Top of Text segment

COGSWELL, JONATHAN, an American Congregational clergyman; born Sept. 3, 1782, in Rowley, Massachusetts; died in New Brunswick, New Jersey, Aug. 1, 1864; was graduated at Harvard in 1806; tutor at Bowdoin from 1807 to 1809; was graduated with the first class at Andover Theological Seminary in 1810; pastor at Saco, Maine, until 1828; at Berlin, Connecticut, until 1834; professor of ecclesiastical history in the Connecticut Theological Institute at East Windsor for ten years. He afterward retired. He inherited a fortune from his brother and gave liberally to various church societies. He wrote a number of books, which include Hebrew Theocracy (1848); Godliness a Mystery (1857); and The Appropriate Work of the Holy Spirit (1859).

COGSWELL, JOSEPH GREEN, an American educator and librarian; born in Ipswich, Massachusetts, Sept. 27,1786; died Nov. 26, 1871, in Cambridge, Massachusetts; graduated at Harvard in 1806; tutor at Harvard from 1813 to 1815; spent two years at Göttingen University, Germany; in 182c appointed professor of geology and mineralogy at Harvard; established, with Bancroft, the Round Hill School at Northampton, Massachusetts; editor of the New York Review for a few years; librarian of the Astor Library from 1848 to 1860. His bibliographical work did much for American literature, and his scientific collections enriched the museum of Harvard College. He was a constant contributor to the better magazines of his day.

Bottom of Text segment
Top of Extracted information

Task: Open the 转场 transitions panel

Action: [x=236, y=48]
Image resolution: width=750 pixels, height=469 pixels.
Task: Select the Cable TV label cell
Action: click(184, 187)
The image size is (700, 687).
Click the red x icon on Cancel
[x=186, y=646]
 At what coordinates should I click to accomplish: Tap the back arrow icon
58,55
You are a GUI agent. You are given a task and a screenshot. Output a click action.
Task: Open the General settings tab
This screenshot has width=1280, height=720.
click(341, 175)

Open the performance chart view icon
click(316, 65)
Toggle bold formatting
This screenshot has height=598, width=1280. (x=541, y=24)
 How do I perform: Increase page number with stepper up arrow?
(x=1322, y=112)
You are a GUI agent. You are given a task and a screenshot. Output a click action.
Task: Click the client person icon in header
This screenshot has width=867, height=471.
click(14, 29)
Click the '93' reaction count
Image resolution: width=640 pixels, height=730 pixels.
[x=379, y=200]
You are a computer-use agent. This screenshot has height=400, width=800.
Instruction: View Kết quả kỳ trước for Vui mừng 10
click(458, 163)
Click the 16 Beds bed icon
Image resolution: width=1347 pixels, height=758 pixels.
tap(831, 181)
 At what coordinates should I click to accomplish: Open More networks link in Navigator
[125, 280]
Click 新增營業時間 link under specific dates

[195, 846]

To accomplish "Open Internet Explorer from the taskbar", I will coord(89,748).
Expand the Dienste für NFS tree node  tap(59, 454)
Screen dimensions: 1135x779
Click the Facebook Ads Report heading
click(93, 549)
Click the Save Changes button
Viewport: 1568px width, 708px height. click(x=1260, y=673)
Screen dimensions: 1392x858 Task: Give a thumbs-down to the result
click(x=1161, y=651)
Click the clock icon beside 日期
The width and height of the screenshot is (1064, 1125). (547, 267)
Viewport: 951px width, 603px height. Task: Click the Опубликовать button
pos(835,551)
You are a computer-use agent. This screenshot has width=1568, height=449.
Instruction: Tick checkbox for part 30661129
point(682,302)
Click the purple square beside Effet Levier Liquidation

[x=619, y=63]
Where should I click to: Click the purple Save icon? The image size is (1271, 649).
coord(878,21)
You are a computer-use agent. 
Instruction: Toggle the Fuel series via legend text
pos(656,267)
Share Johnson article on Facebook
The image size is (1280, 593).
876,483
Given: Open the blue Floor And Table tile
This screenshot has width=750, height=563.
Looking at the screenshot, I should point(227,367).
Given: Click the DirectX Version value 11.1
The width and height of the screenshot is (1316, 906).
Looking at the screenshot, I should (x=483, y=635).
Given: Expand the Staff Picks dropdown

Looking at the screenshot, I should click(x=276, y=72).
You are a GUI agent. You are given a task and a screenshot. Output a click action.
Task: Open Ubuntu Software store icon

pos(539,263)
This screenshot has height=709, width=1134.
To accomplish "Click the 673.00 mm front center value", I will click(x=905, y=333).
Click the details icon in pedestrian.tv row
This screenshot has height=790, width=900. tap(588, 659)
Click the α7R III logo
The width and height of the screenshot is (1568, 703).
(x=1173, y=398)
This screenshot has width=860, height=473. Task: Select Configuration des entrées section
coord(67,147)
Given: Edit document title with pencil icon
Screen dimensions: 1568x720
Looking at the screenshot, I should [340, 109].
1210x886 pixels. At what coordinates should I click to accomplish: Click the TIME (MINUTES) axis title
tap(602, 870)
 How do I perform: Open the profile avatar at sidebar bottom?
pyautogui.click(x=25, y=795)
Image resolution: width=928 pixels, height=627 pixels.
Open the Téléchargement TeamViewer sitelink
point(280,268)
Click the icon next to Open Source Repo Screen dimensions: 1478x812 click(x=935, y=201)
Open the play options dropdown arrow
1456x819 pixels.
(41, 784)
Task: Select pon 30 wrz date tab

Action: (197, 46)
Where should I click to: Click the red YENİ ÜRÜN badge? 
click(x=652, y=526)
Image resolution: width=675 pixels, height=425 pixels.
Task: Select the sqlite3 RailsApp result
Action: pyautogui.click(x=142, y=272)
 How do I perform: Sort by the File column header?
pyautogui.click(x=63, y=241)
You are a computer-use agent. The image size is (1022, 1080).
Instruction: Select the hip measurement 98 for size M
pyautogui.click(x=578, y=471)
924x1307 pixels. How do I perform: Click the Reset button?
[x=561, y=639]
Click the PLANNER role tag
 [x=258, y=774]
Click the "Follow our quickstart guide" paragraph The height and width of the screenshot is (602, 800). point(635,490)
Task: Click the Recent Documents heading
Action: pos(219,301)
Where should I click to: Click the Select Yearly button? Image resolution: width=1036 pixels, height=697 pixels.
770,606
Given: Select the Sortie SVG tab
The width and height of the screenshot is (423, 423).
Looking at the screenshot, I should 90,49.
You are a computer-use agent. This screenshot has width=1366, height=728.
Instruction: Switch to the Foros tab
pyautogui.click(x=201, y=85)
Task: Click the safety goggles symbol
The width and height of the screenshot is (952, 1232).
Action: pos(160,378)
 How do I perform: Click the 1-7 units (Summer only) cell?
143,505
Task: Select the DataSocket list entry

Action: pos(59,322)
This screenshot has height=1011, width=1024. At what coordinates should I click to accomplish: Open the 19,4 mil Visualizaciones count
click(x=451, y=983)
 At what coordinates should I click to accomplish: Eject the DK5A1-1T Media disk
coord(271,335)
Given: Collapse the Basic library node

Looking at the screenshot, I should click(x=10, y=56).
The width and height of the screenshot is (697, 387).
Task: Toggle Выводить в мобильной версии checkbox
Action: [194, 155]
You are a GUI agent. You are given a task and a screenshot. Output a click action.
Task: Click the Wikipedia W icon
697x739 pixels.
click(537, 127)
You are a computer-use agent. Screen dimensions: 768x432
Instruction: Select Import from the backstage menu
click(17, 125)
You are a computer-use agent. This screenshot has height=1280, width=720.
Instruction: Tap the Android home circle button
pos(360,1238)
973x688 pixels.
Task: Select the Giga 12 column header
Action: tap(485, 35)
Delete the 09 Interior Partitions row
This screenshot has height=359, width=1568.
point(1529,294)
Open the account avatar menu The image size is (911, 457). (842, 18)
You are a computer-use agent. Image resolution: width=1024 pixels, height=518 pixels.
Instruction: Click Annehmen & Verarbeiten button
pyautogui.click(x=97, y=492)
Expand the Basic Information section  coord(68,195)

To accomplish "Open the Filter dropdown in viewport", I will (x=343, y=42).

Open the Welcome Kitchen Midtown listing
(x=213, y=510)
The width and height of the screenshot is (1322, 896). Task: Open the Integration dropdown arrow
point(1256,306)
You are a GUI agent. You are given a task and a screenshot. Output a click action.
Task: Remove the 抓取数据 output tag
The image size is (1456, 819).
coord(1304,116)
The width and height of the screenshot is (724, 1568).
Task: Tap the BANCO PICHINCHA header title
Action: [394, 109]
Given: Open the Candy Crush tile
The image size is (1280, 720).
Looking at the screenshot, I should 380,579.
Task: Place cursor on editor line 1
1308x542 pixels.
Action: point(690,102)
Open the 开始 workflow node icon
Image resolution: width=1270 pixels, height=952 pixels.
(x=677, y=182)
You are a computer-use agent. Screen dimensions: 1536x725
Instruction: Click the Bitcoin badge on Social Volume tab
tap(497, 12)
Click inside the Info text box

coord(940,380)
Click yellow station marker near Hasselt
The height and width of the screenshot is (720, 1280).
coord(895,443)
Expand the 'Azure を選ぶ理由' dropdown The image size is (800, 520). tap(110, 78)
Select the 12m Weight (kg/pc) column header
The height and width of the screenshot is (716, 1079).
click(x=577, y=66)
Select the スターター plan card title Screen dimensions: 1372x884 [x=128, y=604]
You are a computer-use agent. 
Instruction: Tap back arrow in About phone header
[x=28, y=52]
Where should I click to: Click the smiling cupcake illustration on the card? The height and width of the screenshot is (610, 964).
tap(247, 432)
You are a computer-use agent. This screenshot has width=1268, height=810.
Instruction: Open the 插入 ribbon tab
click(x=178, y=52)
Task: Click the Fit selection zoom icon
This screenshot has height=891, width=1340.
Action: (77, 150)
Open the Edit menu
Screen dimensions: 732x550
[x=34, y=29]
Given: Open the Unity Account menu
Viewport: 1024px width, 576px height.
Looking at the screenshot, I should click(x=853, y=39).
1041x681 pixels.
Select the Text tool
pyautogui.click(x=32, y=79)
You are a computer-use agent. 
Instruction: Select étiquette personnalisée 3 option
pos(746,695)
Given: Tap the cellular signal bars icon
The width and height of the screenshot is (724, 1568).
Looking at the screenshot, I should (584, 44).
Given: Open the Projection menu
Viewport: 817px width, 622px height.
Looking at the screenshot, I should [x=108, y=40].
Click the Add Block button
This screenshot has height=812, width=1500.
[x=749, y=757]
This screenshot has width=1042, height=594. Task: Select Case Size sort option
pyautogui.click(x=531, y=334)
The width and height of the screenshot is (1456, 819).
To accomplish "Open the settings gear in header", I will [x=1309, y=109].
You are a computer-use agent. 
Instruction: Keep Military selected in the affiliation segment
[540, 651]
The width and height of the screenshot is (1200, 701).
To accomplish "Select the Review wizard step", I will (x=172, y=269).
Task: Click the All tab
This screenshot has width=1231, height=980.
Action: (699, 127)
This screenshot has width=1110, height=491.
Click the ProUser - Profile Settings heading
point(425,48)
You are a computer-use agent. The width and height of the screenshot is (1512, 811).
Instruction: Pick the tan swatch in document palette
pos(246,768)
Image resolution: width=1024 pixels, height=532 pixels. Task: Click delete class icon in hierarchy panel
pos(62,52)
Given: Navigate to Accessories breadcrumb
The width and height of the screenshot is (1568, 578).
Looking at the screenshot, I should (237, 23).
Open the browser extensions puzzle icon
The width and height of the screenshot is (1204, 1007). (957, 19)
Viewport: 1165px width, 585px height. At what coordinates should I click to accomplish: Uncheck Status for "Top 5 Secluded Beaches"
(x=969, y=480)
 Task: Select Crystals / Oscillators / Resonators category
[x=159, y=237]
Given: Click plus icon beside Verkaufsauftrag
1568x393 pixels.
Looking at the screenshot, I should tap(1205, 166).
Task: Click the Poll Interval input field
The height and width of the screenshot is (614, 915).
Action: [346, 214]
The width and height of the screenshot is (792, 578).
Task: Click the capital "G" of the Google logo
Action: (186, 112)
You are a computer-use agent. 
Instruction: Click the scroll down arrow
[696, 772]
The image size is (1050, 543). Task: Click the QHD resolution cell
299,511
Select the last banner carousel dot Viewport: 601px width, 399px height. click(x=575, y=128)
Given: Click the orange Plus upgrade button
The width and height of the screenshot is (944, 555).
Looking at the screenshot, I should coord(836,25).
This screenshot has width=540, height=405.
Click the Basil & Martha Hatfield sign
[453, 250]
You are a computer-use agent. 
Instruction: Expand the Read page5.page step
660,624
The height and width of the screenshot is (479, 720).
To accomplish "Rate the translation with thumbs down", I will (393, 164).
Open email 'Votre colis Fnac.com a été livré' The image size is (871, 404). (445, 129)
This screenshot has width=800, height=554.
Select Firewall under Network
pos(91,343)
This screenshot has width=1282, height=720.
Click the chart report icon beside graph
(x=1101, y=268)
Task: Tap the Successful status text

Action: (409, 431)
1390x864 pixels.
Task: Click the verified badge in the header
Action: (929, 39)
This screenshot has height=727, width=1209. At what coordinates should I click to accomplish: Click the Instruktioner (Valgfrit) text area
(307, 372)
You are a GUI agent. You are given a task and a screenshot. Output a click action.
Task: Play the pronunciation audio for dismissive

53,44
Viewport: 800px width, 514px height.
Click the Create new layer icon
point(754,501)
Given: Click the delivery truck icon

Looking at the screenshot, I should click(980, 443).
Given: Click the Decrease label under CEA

Bottom of Extracted information

Set down the stretch of the Cogswell biographies from "COGSWELL, JOSEPH GREEN, an" through "of his day.", copied word for word.

# Answer section
COGSWELL, JOSEPH GREEN, an American educator and librarian; born in Ipswich, Massachusetts, Sept. 27,1786; died Nov. 26, 1871, in Cambridge, Massachusetts; graduated at Harvard in 1806; tutor at Harvard from 1813 to 1815; spent two years at Göttingen University, Germany; in 182c appointed professor of geology and mineralogy at Harvard; established, with Bancroft, the Round Hill School at Northampton, Massachusetts; editor of the New York Review for a few years; librarian of the Astor Library from 1848 to 1860. His bibliographical work did much for American literature, and his scientific collections enriched the museum of Harvard College. He was a constant contributor to the better magazines of his day.